▶ [Your task] Copy out exactly the line that contains "At what coordinates should I click to accomplish: Enable" and all lines following it to the end of the data.

Records from a collection:
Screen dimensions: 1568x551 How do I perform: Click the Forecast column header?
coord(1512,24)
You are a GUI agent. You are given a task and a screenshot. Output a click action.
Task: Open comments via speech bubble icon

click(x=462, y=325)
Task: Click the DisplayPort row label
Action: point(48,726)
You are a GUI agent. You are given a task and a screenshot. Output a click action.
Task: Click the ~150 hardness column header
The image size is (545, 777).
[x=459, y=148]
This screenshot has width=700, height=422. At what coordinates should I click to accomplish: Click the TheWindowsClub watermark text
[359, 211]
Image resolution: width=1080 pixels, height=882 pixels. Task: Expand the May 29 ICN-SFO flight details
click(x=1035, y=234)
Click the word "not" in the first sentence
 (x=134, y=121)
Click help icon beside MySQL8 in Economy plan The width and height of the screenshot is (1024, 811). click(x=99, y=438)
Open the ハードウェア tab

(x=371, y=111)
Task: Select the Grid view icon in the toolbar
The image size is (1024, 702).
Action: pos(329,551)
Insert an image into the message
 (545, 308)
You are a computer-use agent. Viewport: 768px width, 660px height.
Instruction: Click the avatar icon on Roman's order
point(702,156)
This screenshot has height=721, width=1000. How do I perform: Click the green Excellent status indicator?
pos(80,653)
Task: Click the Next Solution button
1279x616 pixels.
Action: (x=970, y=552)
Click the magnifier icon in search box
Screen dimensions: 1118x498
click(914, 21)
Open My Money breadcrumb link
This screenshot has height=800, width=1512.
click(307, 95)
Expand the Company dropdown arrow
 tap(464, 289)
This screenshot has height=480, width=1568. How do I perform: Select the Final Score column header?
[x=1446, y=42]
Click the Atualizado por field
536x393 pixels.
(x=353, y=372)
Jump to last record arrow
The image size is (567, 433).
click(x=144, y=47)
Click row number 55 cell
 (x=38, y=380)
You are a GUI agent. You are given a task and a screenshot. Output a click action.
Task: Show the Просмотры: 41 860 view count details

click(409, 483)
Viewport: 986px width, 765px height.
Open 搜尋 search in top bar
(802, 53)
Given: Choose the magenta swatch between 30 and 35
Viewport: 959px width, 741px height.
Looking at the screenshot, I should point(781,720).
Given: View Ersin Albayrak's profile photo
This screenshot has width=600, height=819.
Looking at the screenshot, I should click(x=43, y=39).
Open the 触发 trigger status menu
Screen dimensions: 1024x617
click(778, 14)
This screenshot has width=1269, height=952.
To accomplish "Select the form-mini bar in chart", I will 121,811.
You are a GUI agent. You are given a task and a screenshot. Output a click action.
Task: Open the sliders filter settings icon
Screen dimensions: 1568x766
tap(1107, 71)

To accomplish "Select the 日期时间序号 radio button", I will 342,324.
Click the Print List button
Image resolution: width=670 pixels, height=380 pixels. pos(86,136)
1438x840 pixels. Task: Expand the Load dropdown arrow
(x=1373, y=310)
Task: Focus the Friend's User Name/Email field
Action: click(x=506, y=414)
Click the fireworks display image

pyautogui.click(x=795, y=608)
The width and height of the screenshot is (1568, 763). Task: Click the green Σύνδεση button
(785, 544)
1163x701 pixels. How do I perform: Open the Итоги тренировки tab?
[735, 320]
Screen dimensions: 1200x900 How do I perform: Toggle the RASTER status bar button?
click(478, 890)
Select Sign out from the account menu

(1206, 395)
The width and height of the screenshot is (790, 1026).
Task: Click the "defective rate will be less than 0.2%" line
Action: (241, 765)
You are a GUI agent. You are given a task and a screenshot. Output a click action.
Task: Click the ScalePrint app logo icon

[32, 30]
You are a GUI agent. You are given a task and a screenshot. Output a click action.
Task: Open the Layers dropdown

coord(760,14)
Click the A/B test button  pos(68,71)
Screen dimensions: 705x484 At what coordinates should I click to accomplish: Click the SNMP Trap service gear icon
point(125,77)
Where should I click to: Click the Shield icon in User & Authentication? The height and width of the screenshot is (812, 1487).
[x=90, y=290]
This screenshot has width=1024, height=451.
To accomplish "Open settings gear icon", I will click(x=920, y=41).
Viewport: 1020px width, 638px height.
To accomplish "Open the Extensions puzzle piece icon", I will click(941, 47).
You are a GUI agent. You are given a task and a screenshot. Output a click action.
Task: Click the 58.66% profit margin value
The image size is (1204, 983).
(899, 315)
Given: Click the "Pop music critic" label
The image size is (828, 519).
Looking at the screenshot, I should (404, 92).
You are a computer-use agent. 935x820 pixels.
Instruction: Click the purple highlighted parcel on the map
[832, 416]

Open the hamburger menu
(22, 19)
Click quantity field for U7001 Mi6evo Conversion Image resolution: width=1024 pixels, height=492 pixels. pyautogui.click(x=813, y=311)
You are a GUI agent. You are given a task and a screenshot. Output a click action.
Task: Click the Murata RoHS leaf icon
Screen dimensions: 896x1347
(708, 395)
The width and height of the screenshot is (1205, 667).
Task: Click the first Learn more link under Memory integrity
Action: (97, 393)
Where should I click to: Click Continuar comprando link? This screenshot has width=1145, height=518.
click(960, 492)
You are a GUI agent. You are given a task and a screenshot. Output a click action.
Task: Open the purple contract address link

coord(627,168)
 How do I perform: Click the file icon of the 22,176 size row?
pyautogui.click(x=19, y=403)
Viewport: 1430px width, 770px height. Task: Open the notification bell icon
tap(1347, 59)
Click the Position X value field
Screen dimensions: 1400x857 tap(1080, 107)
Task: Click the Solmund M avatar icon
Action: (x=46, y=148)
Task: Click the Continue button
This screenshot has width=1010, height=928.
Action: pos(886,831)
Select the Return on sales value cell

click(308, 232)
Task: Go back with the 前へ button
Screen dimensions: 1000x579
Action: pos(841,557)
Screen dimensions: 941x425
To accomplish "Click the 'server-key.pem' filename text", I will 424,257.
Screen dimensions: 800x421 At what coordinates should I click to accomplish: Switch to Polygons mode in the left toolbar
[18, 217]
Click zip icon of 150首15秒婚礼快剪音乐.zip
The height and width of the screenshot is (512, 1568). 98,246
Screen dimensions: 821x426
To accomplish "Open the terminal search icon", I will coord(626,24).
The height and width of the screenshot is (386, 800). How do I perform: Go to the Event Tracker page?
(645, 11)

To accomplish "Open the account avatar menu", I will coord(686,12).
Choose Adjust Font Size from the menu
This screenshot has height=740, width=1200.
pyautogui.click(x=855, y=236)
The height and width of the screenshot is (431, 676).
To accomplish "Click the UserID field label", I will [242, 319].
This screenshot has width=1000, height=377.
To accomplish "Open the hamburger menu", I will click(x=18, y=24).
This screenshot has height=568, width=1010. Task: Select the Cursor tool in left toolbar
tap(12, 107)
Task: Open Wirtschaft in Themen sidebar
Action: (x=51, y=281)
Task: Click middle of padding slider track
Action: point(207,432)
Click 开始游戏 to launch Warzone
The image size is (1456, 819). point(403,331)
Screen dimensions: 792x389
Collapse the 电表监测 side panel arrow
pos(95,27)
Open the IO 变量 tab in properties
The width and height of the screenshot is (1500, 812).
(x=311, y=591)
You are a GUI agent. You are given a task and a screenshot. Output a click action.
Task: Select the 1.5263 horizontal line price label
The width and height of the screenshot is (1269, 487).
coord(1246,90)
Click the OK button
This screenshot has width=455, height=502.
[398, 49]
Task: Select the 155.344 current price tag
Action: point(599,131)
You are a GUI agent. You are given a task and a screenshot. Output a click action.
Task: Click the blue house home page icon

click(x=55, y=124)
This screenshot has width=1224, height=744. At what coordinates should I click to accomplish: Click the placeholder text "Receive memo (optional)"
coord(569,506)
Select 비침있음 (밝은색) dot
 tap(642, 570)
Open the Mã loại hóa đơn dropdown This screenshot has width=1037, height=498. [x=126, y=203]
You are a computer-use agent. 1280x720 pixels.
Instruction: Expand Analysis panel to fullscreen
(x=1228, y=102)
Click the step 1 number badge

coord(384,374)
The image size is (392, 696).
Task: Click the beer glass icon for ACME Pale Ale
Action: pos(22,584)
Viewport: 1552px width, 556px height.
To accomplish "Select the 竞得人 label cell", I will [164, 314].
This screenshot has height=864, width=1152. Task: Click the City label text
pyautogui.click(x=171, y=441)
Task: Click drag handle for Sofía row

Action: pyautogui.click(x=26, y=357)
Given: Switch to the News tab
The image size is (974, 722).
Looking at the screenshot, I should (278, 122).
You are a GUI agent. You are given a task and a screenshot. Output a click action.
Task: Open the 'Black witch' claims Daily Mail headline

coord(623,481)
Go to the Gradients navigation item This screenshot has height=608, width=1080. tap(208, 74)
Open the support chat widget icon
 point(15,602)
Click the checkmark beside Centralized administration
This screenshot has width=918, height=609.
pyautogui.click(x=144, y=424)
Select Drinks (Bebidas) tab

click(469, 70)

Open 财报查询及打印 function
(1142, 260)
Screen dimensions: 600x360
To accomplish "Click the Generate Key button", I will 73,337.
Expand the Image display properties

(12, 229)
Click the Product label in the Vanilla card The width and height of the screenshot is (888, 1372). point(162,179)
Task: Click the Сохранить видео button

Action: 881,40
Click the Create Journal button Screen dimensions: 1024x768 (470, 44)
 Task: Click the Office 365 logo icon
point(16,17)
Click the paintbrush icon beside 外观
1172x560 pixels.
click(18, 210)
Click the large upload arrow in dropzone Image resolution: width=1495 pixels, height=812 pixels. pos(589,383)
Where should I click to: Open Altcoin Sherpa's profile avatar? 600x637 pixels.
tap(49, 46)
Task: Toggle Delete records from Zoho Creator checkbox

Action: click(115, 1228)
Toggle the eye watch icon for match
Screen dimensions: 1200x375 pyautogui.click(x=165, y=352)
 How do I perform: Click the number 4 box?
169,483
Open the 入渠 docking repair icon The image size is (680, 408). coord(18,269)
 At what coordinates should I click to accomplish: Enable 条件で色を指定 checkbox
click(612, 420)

▶ [Response below]
 At what coordinates should I click to accomplish: Enable 条件で色を指定 checkbox
click(612, 420)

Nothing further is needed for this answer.